ごんにゃ店主と入れ替わりに、今度はリゲルがやってきた。
「あっ、心の狭い人が来た」
ソニアの一言は置いておくとして、リゲルが聞きに来たのは昨日ラムリーザが遭遇したクッパらしき者についてだった。ソニアとユコの二人なら戯言の可能性も否定できなかったリゲルだが、ラムリーザも遭遇したとなると無視できない。
「クッパは実は生きていた、そう考えるしかないんだよね」
「パルパタやトゲトコ、もしくはクリボーを問い詰めて、クッパ王を使って何を企んでいるか聞き出さないとな。生きていることを隠して他国に潜入させて、内部で混乱を起こそうとしているのかもしれん」
リゲルは、クッパ王が生きているとすれば、このような形で侵略を仕掛けたと考えていた。
「しかし商品を奪うだけというせこいことするかな?」
「現実にお前は今、それを調べるためにフォレストピアを留守にしている。この時に反乱軍が動き出したらどうする?」
「ぬ……」
リゲルの指摘に、ラムリーザは黙り込んでしまった。確かにその策は使える。しかしパタヴィアがフォレストピアを攻める理由は?
「いいもん、そんなことしてもラムはここだからやられないもん。それにクッパがフォレストピアで反乱起こしても、ラム兄の反撃を誘うだけだもん」
ソニアの言うことも一理ある。ラムリーザがここに居る限り安全だし、パタヴィア規模の国であれば飛空艇の戦艦を一隻でも派遣すれば制圧できるだろう。

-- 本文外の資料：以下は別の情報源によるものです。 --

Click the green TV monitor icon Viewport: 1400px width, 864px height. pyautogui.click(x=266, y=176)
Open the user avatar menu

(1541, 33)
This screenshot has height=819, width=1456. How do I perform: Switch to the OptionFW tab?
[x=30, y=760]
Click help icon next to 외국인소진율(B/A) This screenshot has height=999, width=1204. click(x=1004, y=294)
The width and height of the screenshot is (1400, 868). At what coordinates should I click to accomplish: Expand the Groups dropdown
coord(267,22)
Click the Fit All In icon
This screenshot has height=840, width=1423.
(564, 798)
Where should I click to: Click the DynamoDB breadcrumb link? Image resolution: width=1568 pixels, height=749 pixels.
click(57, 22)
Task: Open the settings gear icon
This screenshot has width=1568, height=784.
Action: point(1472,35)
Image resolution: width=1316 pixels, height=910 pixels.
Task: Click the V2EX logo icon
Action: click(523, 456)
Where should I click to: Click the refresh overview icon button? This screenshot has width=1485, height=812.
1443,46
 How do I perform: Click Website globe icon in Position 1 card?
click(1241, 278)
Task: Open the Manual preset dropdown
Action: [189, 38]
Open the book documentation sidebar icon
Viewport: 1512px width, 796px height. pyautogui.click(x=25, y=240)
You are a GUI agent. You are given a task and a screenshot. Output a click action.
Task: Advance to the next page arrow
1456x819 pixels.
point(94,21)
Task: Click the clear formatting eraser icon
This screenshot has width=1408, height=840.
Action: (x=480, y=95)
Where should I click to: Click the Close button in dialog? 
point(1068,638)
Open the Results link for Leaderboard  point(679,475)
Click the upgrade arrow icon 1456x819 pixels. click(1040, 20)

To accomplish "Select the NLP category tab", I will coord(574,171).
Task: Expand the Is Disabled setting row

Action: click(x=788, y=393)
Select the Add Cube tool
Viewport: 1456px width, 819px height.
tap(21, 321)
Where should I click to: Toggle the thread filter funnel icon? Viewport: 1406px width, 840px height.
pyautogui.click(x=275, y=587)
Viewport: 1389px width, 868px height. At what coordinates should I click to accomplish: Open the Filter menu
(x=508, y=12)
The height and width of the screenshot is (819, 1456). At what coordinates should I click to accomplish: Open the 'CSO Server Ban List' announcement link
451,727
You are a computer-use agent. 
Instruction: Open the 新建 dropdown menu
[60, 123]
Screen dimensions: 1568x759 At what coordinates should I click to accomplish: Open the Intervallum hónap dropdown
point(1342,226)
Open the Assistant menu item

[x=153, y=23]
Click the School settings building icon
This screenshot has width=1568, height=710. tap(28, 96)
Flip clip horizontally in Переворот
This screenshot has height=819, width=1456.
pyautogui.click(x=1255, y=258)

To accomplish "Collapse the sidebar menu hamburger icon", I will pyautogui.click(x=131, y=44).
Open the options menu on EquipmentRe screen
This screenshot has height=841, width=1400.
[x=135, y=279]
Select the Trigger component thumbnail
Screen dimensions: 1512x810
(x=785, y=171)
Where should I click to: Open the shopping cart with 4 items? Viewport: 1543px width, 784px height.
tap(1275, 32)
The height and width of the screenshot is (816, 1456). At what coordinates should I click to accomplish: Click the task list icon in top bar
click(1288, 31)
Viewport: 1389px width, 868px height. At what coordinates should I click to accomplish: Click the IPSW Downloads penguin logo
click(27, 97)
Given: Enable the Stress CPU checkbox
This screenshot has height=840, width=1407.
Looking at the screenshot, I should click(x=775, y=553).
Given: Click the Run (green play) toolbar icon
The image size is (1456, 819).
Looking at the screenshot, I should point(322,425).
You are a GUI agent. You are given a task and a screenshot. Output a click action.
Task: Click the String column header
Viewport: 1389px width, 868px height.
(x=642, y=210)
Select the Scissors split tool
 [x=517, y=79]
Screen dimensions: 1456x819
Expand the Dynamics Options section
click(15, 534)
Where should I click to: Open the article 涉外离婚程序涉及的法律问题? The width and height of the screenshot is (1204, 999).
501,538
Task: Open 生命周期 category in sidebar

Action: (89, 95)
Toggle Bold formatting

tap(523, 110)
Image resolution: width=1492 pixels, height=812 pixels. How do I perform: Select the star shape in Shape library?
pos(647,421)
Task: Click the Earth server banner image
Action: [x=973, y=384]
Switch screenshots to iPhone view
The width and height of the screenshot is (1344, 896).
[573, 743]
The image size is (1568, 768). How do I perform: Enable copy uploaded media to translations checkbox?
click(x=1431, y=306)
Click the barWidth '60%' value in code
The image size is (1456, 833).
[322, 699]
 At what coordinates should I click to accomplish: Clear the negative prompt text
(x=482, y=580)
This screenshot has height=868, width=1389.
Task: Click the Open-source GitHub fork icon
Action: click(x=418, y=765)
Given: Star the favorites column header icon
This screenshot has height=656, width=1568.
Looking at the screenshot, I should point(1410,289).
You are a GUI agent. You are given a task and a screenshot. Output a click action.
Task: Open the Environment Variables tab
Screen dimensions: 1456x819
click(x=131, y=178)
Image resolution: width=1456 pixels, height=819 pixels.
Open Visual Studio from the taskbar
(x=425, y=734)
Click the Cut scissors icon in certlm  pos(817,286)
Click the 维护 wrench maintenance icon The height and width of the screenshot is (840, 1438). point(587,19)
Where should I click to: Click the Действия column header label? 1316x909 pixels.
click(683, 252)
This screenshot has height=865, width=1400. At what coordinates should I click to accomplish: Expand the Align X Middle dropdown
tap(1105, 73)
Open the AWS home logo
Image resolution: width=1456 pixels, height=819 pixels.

そう言えば戦艦をプレゼントしてもらうといった話が上がったような気がする。これはやはりパタヴィアとの戦争を見越しているのか?
ラムリーザもクッパの事件に巻き込まれてから、パタヴィアというよりクッパ国に不穏なところを感じていた。実はクッパは生きているだけでなく、実はクッパ国はまだ滅亡していないかもしれないのだ。
まだまだクッパ国跡地で調査する事柄は多そうだ。
「どうする? 本国に連絡を入れておくか?」
リゲルの言うように、ひょっとしたらもうラムリーザたちだけ、いや、フォレストピアだけで考えられることではないのかもしれない。
「そうだね、今回の調査で何か怪しい物を感じたら、一応兄さんの耳には入れておこう」
その兄、ラムリアースがラムリーザに戦艦を贈呈するなどと言い出したのだ。
クッパのをクッパに取られるといったしょうもない事件というよりいたずらは、こうして国と国との問題事に発展――するのかな?